# EXERCISE INSTRUCTIONS:
Using the records below, output the stretch that opens with the line containing "Task: Click the floppy" and closes with the line containing "Task: Collapse the Global Entries node", exactly and including both lines, with nothing more.

BEGIN

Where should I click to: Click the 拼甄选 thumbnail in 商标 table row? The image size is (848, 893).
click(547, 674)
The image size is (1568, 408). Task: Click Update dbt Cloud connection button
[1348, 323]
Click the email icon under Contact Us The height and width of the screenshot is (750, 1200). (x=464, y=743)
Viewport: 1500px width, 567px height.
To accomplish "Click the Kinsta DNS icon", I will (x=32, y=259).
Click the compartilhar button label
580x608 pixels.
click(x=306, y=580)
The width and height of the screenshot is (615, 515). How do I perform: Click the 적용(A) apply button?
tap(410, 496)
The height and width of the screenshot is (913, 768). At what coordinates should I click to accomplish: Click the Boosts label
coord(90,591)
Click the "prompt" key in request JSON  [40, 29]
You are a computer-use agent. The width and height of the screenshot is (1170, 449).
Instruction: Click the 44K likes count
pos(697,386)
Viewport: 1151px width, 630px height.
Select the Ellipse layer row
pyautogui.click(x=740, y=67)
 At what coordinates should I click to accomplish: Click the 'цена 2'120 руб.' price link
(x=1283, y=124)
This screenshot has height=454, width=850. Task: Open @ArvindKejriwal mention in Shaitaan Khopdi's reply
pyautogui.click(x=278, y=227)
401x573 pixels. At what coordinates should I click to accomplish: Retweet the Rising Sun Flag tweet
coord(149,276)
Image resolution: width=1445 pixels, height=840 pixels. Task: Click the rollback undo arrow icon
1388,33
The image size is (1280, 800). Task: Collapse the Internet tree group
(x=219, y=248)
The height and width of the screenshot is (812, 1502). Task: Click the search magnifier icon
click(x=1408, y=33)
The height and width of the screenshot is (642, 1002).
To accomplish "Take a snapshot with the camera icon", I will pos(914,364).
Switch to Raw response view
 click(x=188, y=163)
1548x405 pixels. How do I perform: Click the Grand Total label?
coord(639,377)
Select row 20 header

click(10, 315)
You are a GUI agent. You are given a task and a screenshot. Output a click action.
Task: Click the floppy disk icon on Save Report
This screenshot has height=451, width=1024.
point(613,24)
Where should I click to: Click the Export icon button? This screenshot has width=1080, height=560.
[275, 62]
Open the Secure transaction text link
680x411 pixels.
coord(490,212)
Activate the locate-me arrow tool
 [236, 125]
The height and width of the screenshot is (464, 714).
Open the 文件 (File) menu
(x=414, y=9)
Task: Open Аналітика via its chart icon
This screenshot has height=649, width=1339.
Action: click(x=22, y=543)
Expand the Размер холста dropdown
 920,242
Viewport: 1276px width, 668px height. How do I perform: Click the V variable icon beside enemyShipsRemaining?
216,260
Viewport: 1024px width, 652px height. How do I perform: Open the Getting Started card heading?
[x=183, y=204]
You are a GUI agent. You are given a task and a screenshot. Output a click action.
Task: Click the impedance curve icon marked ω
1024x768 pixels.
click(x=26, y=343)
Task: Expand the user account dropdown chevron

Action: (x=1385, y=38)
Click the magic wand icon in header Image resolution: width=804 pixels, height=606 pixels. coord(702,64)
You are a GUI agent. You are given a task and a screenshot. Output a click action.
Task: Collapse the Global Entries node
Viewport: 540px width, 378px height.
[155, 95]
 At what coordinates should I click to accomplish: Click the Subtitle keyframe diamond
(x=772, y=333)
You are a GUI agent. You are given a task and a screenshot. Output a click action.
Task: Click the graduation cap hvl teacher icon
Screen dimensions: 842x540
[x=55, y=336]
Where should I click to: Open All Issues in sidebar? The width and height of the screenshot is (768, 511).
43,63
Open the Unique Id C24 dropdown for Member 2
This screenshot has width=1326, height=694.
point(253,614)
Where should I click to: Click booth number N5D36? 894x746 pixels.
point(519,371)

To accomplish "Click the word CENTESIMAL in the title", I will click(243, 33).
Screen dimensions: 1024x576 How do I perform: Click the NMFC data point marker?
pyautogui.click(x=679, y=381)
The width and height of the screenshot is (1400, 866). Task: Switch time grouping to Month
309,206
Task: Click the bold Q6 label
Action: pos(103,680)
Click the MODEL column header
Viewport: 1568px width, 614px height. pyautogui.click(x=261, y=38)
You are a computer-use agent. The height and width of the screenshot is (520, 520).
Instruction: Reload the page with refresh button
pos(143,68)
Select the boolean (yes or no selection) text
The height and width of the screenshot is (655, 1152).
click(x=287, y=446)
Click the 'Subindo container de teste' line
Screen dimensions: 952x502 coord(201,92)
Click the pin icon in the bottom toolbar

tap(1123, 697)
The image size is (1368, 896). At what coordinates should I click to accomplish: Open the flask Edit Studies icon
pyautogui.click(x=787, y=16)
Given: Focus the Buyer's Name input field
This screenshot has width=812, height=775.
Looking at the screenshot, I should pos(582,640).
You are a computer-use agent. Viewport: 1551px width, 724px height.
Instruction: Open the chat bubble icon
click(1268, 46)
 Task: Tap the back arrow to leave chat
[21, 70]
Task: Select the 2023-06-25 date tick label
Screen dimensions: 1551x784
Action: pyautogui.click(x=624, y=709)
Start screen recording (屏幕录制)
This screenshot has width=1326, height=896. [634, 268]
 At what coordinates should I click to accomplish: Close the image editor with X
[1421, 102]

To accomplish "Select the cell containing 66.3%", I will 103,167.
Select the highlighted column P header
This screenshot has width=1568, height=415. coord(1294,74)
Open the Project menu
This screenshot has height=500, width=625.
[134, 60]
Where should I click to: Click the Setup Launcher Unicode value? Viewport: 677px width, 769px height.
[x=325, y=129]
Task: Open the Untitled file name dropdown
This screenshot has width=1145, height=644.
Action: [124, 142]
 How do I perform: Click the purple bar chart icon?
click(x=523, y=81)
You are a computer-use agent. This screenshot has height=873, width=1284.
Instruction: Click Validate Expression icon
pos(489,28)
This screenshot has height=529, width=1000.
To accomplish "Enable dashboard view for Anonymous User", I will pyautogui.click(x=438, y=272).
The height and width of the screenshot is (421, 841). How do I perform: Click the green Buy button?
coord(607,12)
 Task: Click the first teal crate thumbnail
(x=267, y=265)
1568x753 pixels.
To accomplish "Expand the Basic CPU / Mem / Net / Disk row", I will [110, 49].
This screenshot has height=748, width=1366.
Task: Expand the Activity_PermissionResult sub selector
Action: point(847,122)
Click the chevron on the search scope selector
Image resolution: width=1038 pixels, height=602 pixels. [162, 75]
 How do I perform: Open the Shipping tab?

END

# EXERCISE OUTPUT:
Task: Click the floppy disk icon on Save Report
This screenshot has height=451, width=1024.
point(613,24)
Where should I click to: Click the Export icon button? This screenshot has width=1080, height=560.
[275, 62]
Open the Secure transaction text link
680x411 pixels.
coord(490,212)
Activate the locate-me arrow tool
 [236, 125]
The height and width of the screenshot is (464, 714).
Open the 文件 (File) menu
(x=414, y=9)
Task: Open Аналітика via its chart icon
This screenshot has height=649, width=1339.
Action: click(x=22, y=543)
Expand the Размер холста dropdown
 920,242
Viewport: 1276px width, 668px height. How do I perform: Click the V variable icon beside enemyShipsRemaining?
216,260
Viewport: 1024px width, 652px height. How do I perform: Open the Getting Started card heading?
[x=183, y=204]
You are a GUI agent. You are given a task and a screenshot. Output a click action.
Task: Click the impedance curve icon marked ω
1024x768 pixels.
click(x=26, y=343)
Task: Expand the user account dropdown chevron

Action: (x=1385, y=38)
Click the magic wand icon in header Image resolution: width=804 pixels, height=606 pixels. coord(702,64)
You are a GUI agent. You are given a task and a screenshot. Output a click action.
Task: Collapse the Global Entries node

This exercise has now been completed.